CrashFix 攻击：浏览器崩溃诱饵与 Python RAT

引言

ClickFix 过去主要依赖社会工程来诱使用户执行攻击者提供的命令。新的 CrashFix 变体通过先 破坏用户体验（浏览器 DoS/崩溃循环），再呈现一个“修复”流程，诱导受害者自行运行命令，从而提高成功率——在降低对漏洞利用依赖的同时提升隐蔽性。对 IT 团队而言，这是一个实际提醒：用户驱动的执行 + LOLBins + 脚本载荷 组合，可能绕过仅依赖特征码的传统防护。

CrashFix 有哪些新变化（关键行为）

1) 带延迟破坏的恶意扩展

• 初始访问通常始于用户搜索广告拦截器并点击恶意广告。
• 用户会被重定向至 Chrome Web Store 安装一个冒充 uBlock Origin Lite 的扩展，制造“可信”假象。
• 该扩展采用 延迟执行，使浏览器问题在更晚发生，增加用户将症状与扩展安装关联起来的难度。

2) 浏览器崩溃循环 + 伪造的“CrashFix”提示

• 载荷通过 无限循环 触发浏览器拒绝服务，然后显示 伪造的安全警告/弹窗。
• 弹窗试图说服用户执行命令（例如通过 Windows 运行），让用户本身成为执行机制。

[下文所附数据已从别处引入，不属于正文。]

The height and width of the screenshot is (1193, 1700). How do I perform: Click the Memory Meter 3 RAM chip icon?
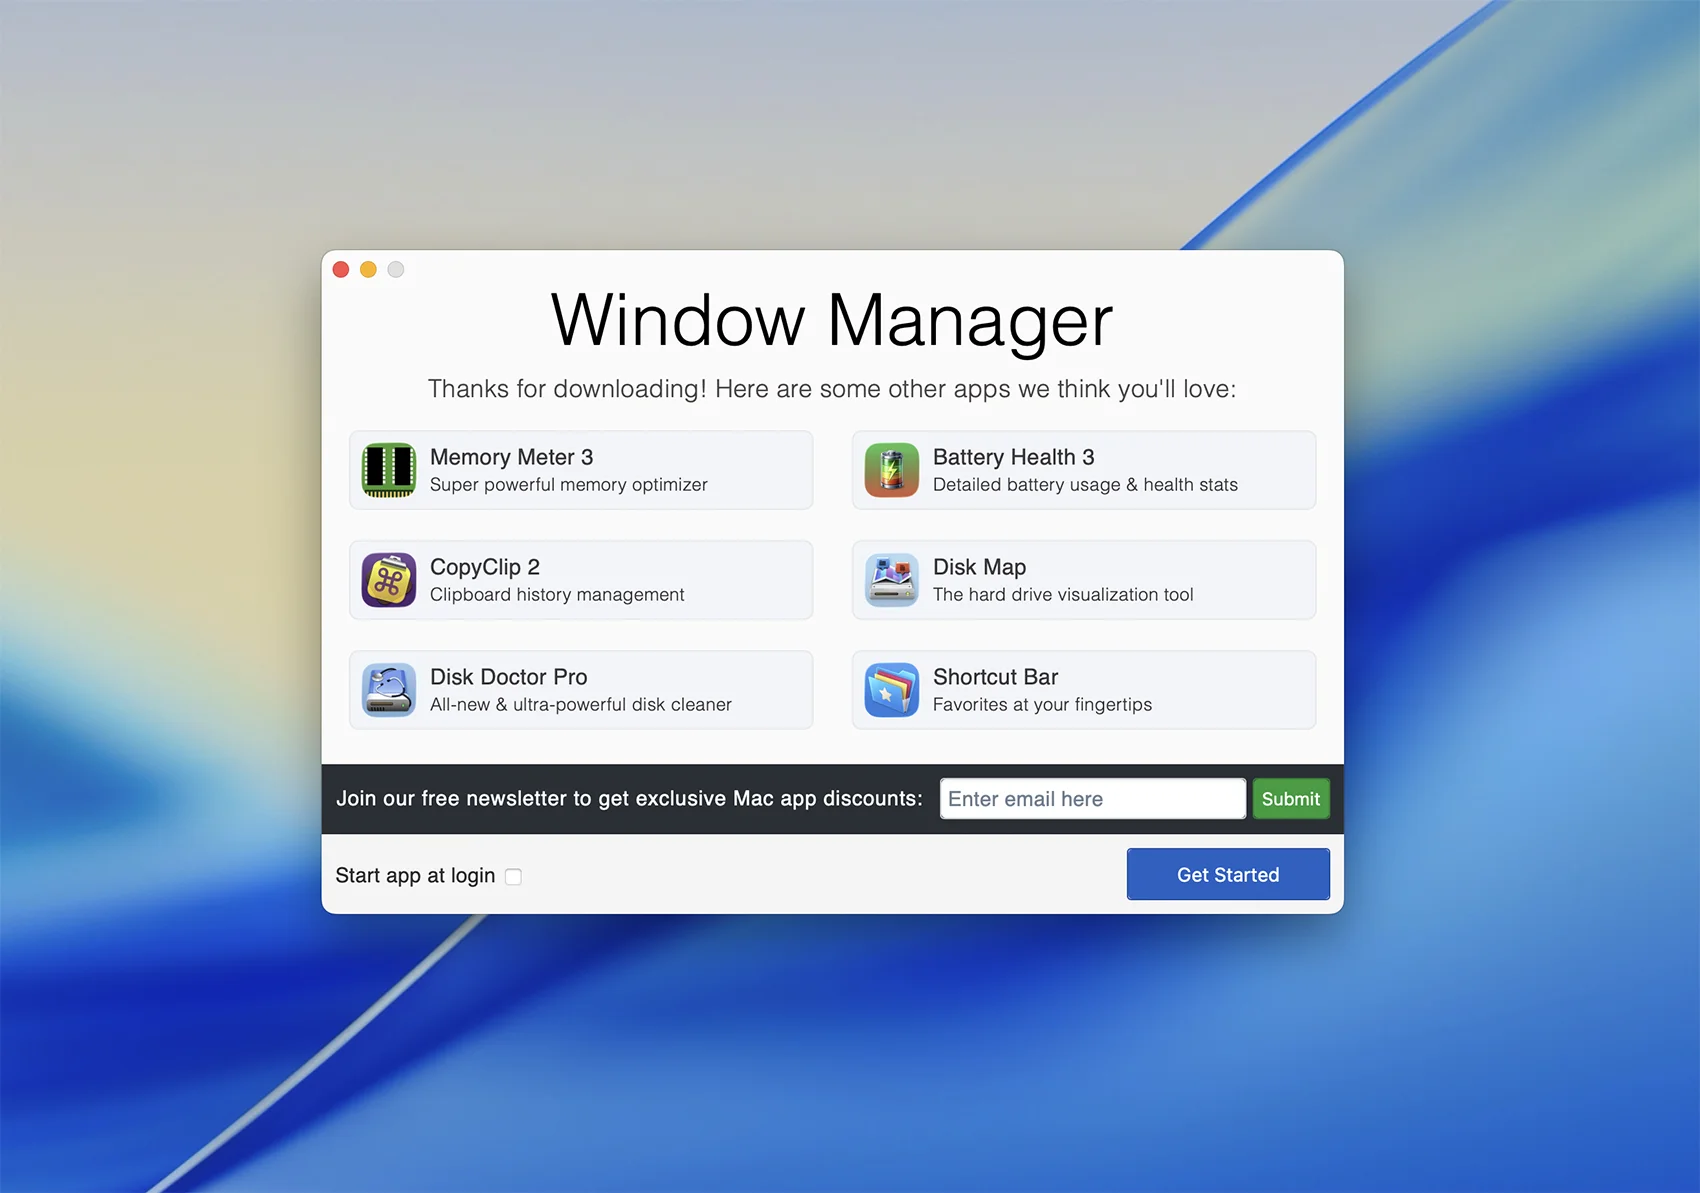pos(389,470)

3) 滥用 LOLBin：重命名 finger.exe 并作为加载器使用

• 一个显著变化是滥用合法的 Windows 工具 finger.exe：将其复制到临时目录并重命名（例如 ct.exe），以降低被检测的概率。
• 该重命名后的二进制会向外连接以获取混淆后的分阶段 PowerShell 链，并将后续载荷投递到用户配置文件路径下。

4) 目标筛选逻辑：已加入域的系统会被植入后门

• PowerShell 脚本会执行环境检查（例如设备是否 domain-joined），并查找分析工具。
• 当检测到更高价值的企业环境条件时，会下载 可携式 WinPython 发行版 以及一个 Python RAT（Microsoft 将其称为 ModeloRAT）。

5) 持久化与后续载荷

• 通过 HKCU\Software\Microsoft\Windows\CurrentVersion\Run 建立持久化，并使用 pythonw.exe 以减少可见痕迹。
• 额外载荷投递包括从云托管位置（例如 Dropbox）下载；在后续链路中，还会使用计划任务持久化（例如名为 “SoftwareProtection” 的任务）来反复执行 Python 载荷。

对 IT 管理员与终端用户的影响

• 终端用户 可能会反馈浏览器突然崩溃、反复出现“安全”弹窗，或弹窗指示其运行命令以修复问题。
• 管理员 应预期在 Web、终端与身份层面出现混合行为：可疑扩展安装、LOLBin 执行模式、PowerShell 混淆、在用户空间投放的 Python 解释器、新增 Run 键，以及可疑的计划任务。
• 该活动对 domain-joined systems 的选择性部署表明其意图优先获取企业访问。

行动项 / 下一步

• 确保启用 Microsoft Defender Antivirus cloud-delivered protection（或同等能力），以捕获快速演进的变体。
• 启用 Microsoft Defender for Endpoint EDR in block mode，即使主用 AV 为其他产品，也能阻止入侵后的相关工件。
• 审查并收紧 浏览器扩展 控制（允许列表、扩展安装限制，以及对新增安装的监控）。
• 针对可疑模式开展狩猎：
  • finger.exe 被复制/重命名（例如 ct.exe）以及异常的对外连接
  • 混淆的 PowerShell 触发下载活动
  • 新增调用 pythonw.exe 的 HKCU Run 条目
  • 名称看似正常（例如“SoftwareProtection”）但每隔几分钟执行脚本的计划任务
• 强化用户指引：切勿从弹窗中运行所谓“修复”命令；一旦出现浏览器崩溃循环或异常扩展提示，应立即上报。